# Himalayan Kitties @ Pet Shop



## Xqueeze_me (Nov 29, 2007)

I just HAVE to share these with all of you! 

[I do feel a sad to see them caged like that! I wish I can afford to take them home but "No Pets" allowed at home. *sighs*]

The kitties sleeping in the display box @ the Pet Shop






I love how this kitty was sleeping face down!





And then this kitty looks like an old man with no teeth......


----------



## dollbabybex (Nov 29, 2007)

aaaw look how sleepy they are!

id love to be a cat for a day!


----------



## curly_gurl_81 (Nov 29, 2007)

Awwww! I have a Himalayan cat and he is the sweetest cat in the world. It's always sad to see cats without homes. Hopefully someone amazing will come along and adopt them. How can anyone resist their furry little smooshie faces!!!!!!


----------



## user79 (Nov 29, 2007)

*Never ever buy any pet at a pet shop. *The majority of them come from kitten/puppy mills where the breeding animals live in horrible, gut wrenching conditions!! So if you buy at a pet shop, you are supporting that. If you get a pet like a dog or a cat, get it from a reputable breeder, or the SPCA.

(Unless the pet shop can proove the pets are from a good, reputable and humane breeder, but this is almost never the case.)


----------



## ratmist (Nov 29, 2007)

God that's horrible.  I'm glad the sale of dogs and cats in pet shops is totally banned in the UK.  I wish it was banned everywhere.  It doesn't stop the puppy farms/kitty farms completely but it puts a serious dent in the practice.  Rescue kitties or good breeders, or nothing.


----------



## Xqueeze_me (Nov 29, 2007)

Quote:

   Originally Posted by *MissChievous* 

 
_Never ever buy any pet at a pet shop. The majority of them come from kitten/puppy mills where the breeding animals live in horrible, gut wrenching conditions!! So if you buy at a pet shop, you are supporting that. If you get a pet like a dog or a cat, get it from a reputable breeder, or the SPCA._

 
Yea, I agree! panda0410 and my sis said the same thing about the animals at pet shops. Poor cuties.


----------



## Hilly (Nov 29, 2007)

I LOOVVVEEE Himalayans!! I am getting a kitty for Christmas (adopted from SPCA) and i hope there is a Himalayan there! If not, Ill take anyone who wants a good home. 
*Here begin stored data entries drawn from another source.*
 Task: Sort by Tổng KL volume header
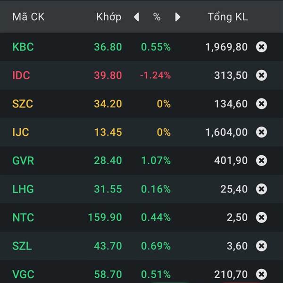(x=227, y=17)
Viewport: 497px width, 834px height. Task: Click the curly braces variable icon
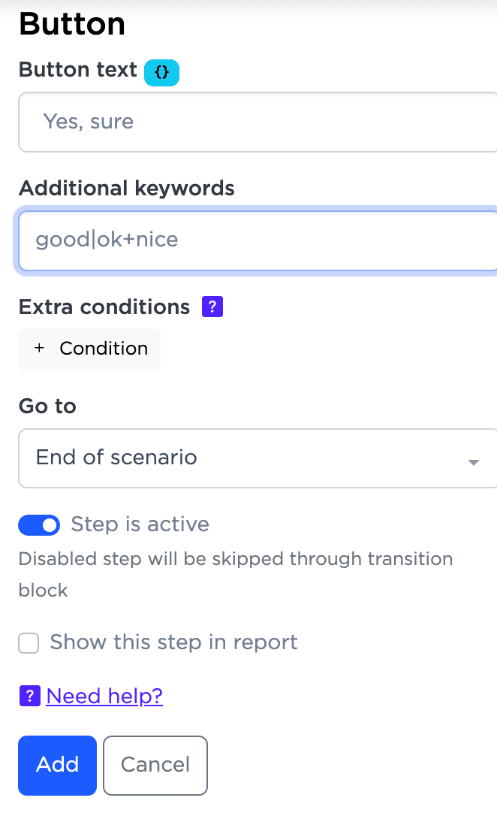click(x=161, y=72)
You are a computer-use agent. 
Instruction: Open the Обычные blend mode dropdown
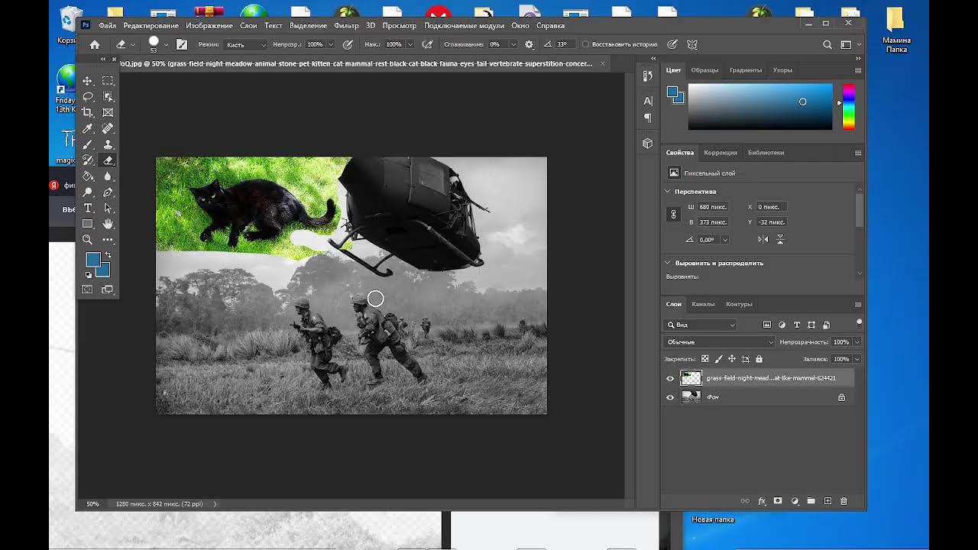(719, 341)
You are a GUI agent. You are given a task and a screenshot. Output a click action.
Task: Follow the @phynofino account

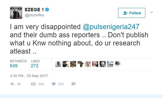pyautogui.click(x=132, y=13)
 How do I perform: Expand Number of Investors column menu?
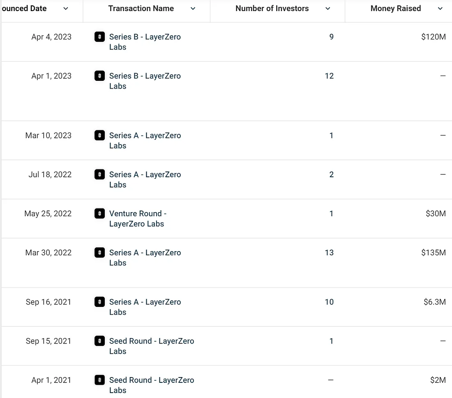point(328,9)
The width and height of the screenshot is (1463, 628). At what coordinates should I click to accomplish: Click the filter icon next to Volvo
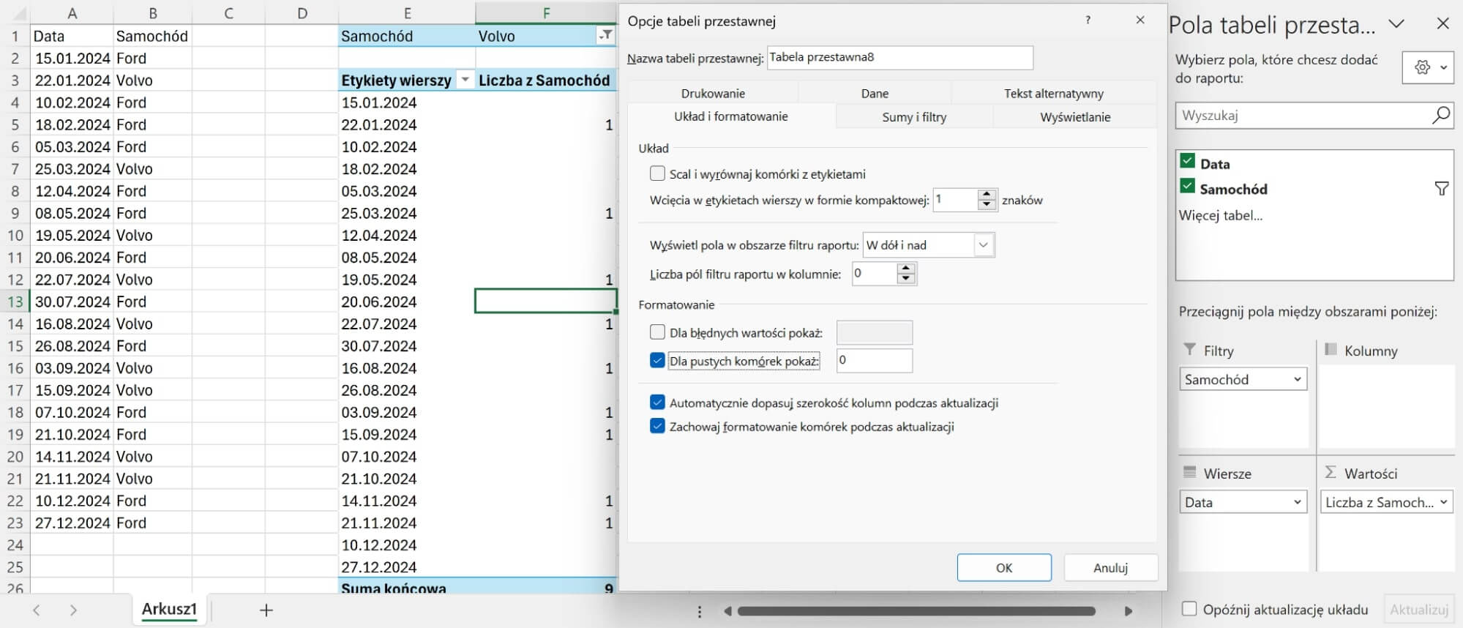tap(605, 36)
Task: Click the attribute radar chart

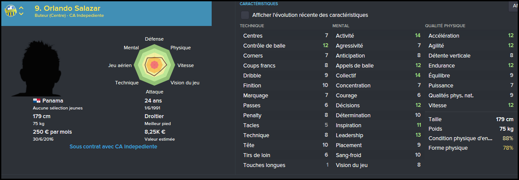Action: [x=154, y=65]
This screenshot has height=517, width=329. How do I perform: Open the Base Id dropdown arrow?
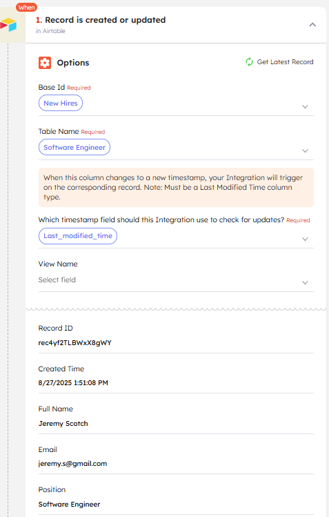point(305,106)
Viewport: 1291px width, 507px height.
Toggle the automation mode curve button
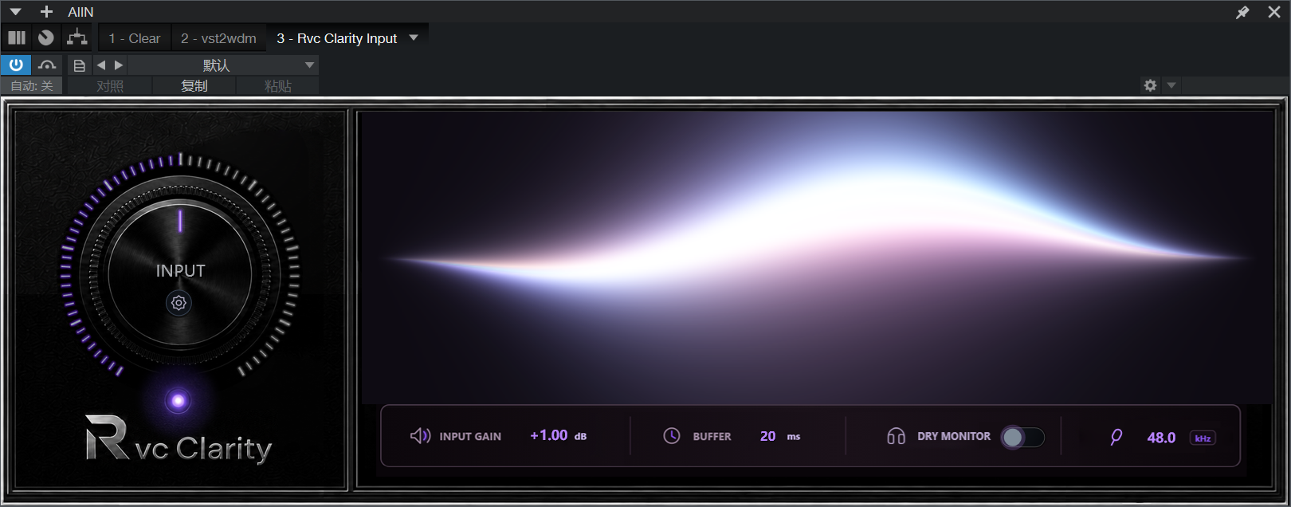click(47, 65)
I wan to get a fru-fru looking cat and name it Paris...seriously!


----------



## SparklingWaves (Nov 29, 2007)

I love fur angels.


----------



## purrtykitty (Nov 29, 2007)

awww...so cute!!!  makes me want another.  we only have 2, but the hubby says no more.  i even had a dream last night that we got a new kitten.


----------



## Xqueeze_me (Nov 29, 2007)

Quote:

   Originally Posted by *purrtykitty* 

 
_awww...so cute!!!  makes me want another.  we only have 2, but the hubby says no more.  i even had a dream last night that we got a new kitten._

 
haha Dreams can come true! 
	

	
	
		
		

		
		
	


	




 Is your avatar your kitties??


----------



## Chic 2k6 (Nov 29, 2007)

awwww so cute!

i got my kitties from a pet shop 10 years ago (£15 each) and they've turned out fine 
	

	
	
		
		

		
		
	


	




 Chewy still acts like a kitten lol


----------



## NutMeg (Nov 29, 2007)

I hate going in pet shops, it makes me so sad to see the animals in such cramped conditions with loud people staring and poking at them. I feel especially sorry for the hamsters and birds that are usually in open cages for people to grab. Poor guys.


----------



## MACATTAK (Nov 29, 2007)

Ooo so cute!  I have 2 cats & love them to death


----------



## purrtykitty (Nov 29, 2007)

Quote:

   Originally Posted by *Xqueeze_me* 

 
_haha Dreams can come true! 
	

	
	
		
		

		
		
	


	




 Is your avatar your kitties??_

 
yep, that's them!  the ginormous black one is Domino and the excessively furry one is Chewy.  they are my children, and i treat them as such.


----------



## purrtykitty (Nov 29, 2007)

Quote:

   Originally Posted by *Chic 2k6* 

 
_awwww so cute!

i got my kitties from a pet shop 10 years ago (£15 each) and they've turned out fine 
	

	
	
		
		

		
		
	


	




 Chewy still acts like a kitten lol_

 
heyyyy...my kitty is named Chewy, too (see the really furry striped one in my avatar).  lol, he still acts like a kitten, too...he's five.


----------



## user79 (Nov 30, 2007)

Quote:

   Originally Posted by *Chic 2k6* 

 
_awwww so cute!

i got my kitties from a pet shop 10 years ago (£15 each) and they've turned out fine 
	

	
	
		
		

		
		
	


	




 Chewy still acts like a kitten lol_

 
Yeah, the kittens you _bought _are fine, but most likely the condition of the _parents _were not. I mean, where do you think that pet store got that kitten from? Probably not from a cat that lived in a family's home and just happened to have a litter... Yeah, those kittens look cute at the pet store, but most people don't think about the place they came from and what conditions the parent animals have to live in. I'm sure if they knew the truth, they would re-think the idea of buying a pet at a pet store.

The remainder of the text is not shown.